July 14, 2010 |  3:04 pm

  Arizon_border_fence_congres

A gulf wider than any border-protection measure has emerged between low approval ratings for our nation’s political ruling class and rising support for Arizona’s response to illegal immigration.

A new poll tweeted by Rasmussen Reports on Wednesday finds that while 26% of respondents said they are embarrassed by Arizona and its behavior, about 62% said they are not. But 59% said they are embarrassed by the nation’s “political class” and its behavior, while 23% said they are not.

By a 3-to-1 margin, the poll results conclude, respondents see the political class as a greater threat to the nation than laws such as the one passed recently in Arizona. Just 31% said the U.S. is heading in the right direction, Rasmussen tweeted later. 

That’s a tough poll to swallow for the Democratic Party and, in particular, the current administration, which has sued to prevent – or delay significantly -- Arizona from enacting legislation that many see as....

...cracking down on an illegal immigration problem, and some (mainly politicians) see as racial profiling or a federal prerogative. The law, SB 1070, is scheduled to go into effect July 29.


By a 2-to-1 margin, respondents said they oppose the Justice Department’s decision to sue in federal court. About 61% said they favor passage of a law like Arizona’s in their own state, up 6 points from two months ago.

The administration argues that immigration is a federal responsibility and one best left to the politicians in D.C. President Obama has pledged to move forward with immigration reform, but he hasn't offered  specifics.
§
**TASK BRIEF**
According to the article on the Arizona immigration poll, on what date is SB 1070 scheduled to take effect?

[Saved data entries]
§
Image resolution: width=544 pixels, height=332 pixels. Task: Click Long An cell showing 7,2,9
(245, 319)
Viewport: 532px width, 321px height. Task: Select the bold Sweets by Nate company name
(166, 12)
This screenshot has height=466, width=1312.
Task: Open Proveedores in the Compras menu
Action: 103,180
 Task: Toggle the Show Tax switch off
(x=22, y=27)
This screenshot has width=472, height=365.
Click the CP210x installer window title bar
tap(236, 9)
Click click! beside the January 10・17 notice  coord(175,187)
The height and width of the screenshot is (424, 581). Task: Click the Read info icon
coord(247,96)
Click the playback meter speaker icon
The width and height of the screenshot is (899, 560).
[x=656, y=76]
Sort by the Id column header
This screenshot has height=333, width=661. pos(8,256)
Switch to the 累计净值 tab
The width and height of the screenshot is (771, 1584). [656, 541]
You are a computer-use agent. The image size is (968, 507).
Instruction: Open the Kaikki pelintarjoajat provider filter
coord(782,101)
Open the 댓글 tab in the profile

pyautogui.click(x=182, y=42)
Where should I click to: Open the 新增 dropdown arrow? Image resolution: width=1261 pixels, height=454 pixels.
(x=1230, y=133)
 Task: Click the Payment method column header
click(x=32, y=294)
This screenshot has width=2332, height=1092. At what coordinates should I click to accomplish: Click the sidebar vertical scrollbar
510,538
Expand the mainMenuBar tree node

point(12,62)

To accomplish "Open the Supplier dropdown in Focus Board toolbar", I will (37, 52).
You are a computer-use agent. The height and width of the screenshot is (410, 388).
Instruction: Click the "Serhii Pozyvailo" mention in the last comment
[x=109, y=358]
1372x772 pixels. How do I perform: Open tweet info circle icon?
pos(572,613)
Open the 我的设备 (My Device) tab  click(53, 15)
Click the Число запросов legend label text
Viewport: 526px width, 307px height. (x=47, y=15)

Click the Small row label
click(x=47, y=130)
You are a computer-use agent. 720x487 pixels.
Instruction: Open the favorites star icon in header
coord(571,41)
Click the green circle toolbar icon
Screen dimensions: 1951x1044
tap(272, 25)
§
**RESULT OF THE TASK**
July 29